==== INPUT

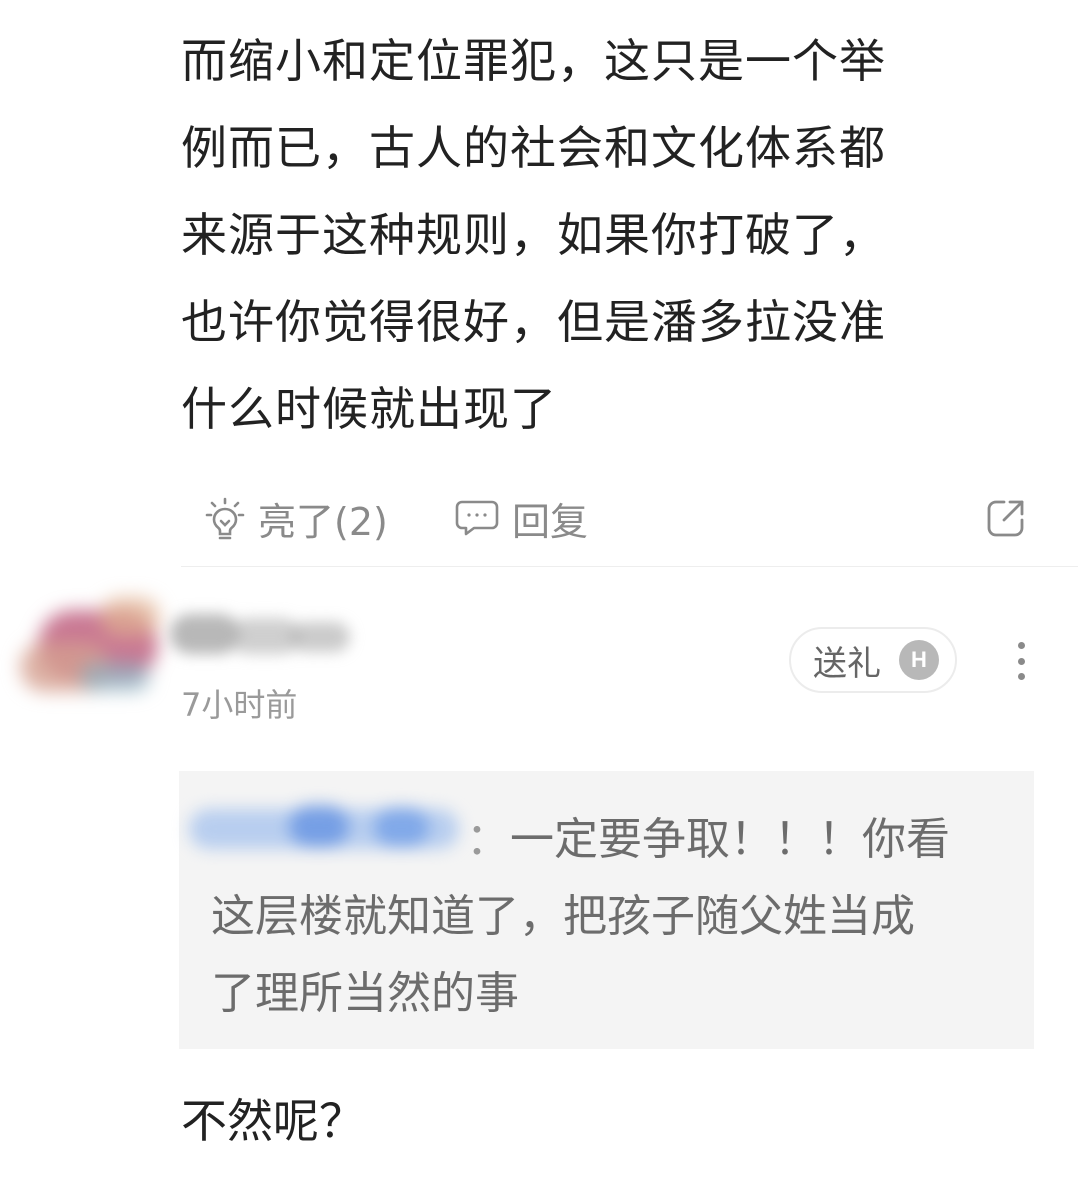  I want to click on quote-line-text: 一定要争取！！！你看, so click(730, 840).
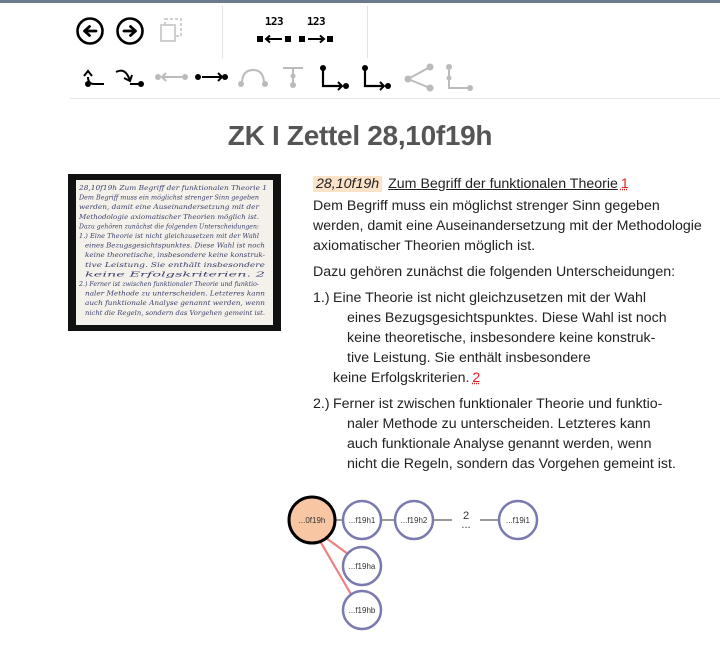  I want to click on prev-sibling-icon, so click(172, 77).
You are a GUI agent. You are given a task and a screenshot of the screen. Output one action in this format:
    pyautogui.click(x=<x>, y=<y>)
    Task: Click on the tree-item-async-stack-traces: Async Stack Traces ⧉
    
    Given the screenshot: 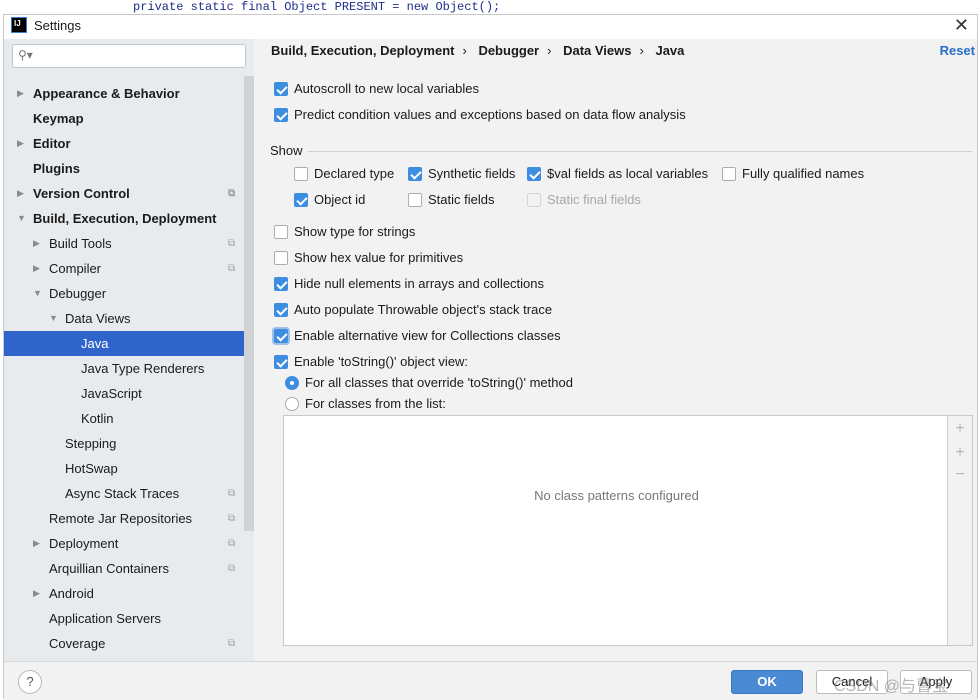 What is the action you would take?
    pyautogui.click(x=124, y=494)
    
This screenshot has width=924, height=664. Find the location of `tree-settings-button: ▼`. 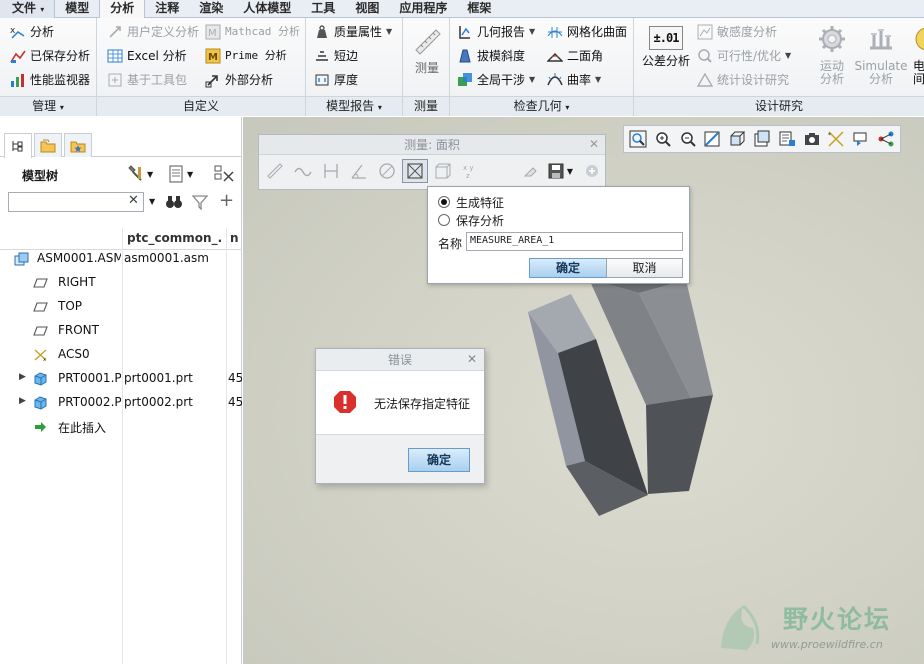

tree-settings-button: ▼ is located at coordinates (140, 174).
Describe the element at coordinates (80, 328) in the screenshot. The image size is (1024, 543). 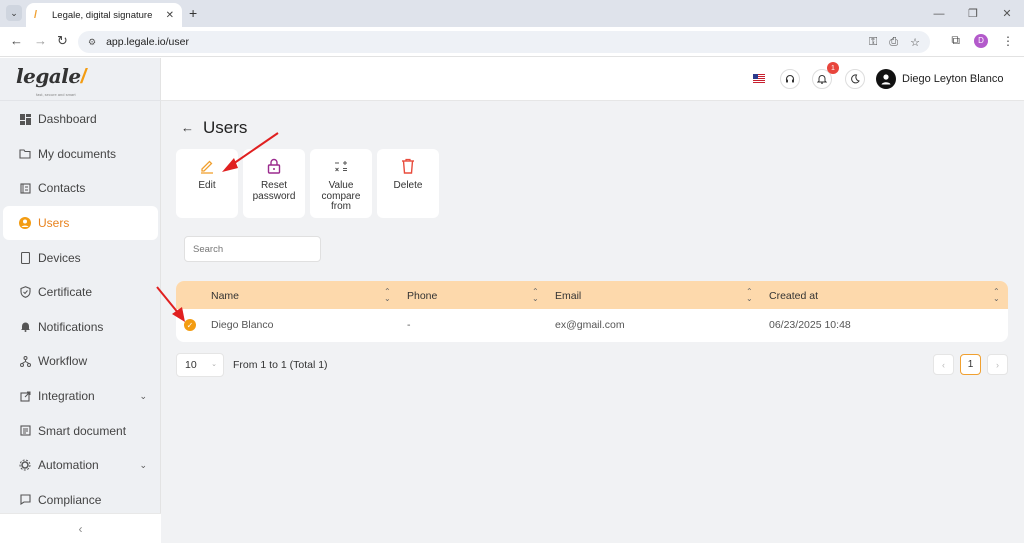
I see `sidebar-item-notifications: Notifications` at that location.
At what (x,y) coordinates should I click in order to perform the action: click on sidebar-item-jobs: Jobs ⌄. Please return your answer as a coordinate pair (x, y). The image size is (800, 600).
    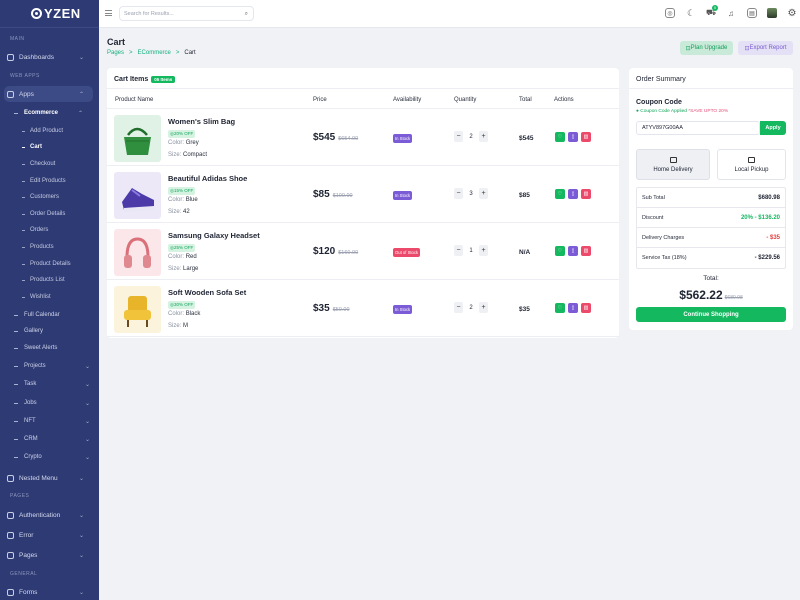
    Looking at the image, I should click on (52, 404).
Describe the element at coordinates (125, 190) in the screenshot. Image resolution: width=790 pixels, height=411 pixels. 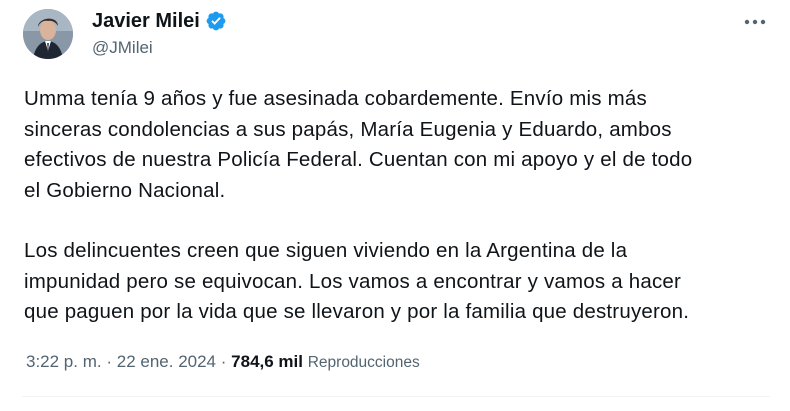
I see `tweet-text-line: el Gobierno Nacional.` at that location.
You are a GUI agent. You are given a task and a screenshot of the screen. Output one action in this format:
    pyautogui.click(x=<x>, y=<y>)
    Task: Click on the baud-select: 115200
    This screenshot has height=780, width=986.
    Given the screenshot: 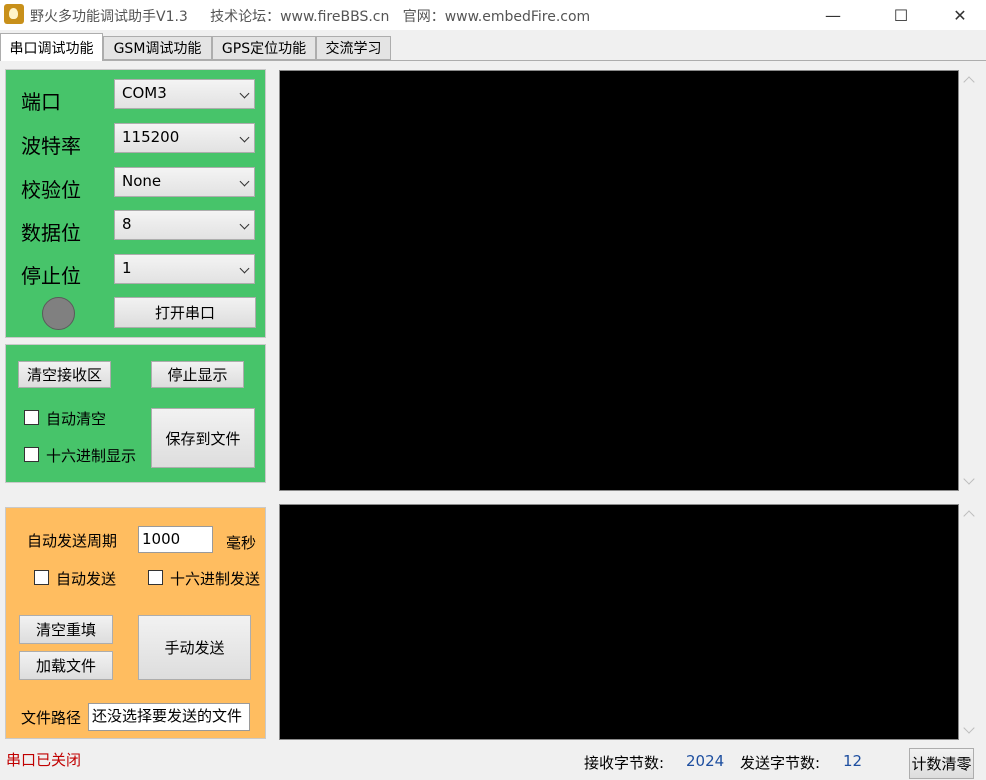 What is the action you would take?
    pyautogui.click(x=184, y=138)
    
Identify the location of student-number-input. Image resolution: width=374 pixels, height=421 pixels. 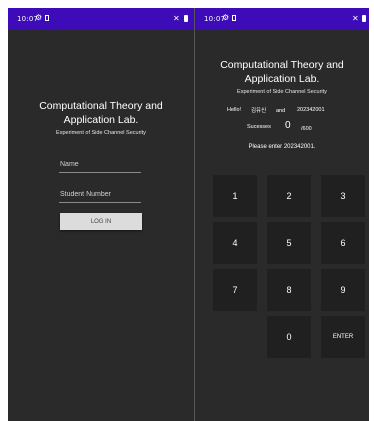
(100, 194).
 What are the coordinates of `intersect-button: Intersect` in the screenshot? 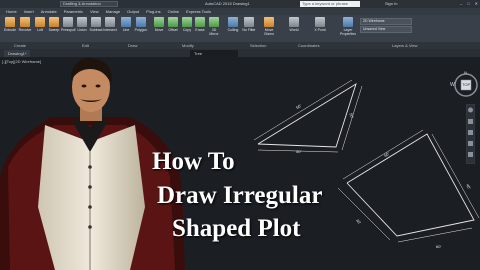 It's located at (110, 24).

========

TASK REQUIREMENTS> Copy the rows word for word, starting with the line that contains "At what (x,y)" and going on through the line that contains "Looking at the", both included. Leave out the pictures.

ANSWER AREA>
At what (x,y) coordinates should I click in order to perform the action: click on sidebar-item-jobs: Jobs ⌄. Please return your answer as a coordinate pair (x, y). The image size is (800, 600).
    Looking at the image, I should click on (52, 404).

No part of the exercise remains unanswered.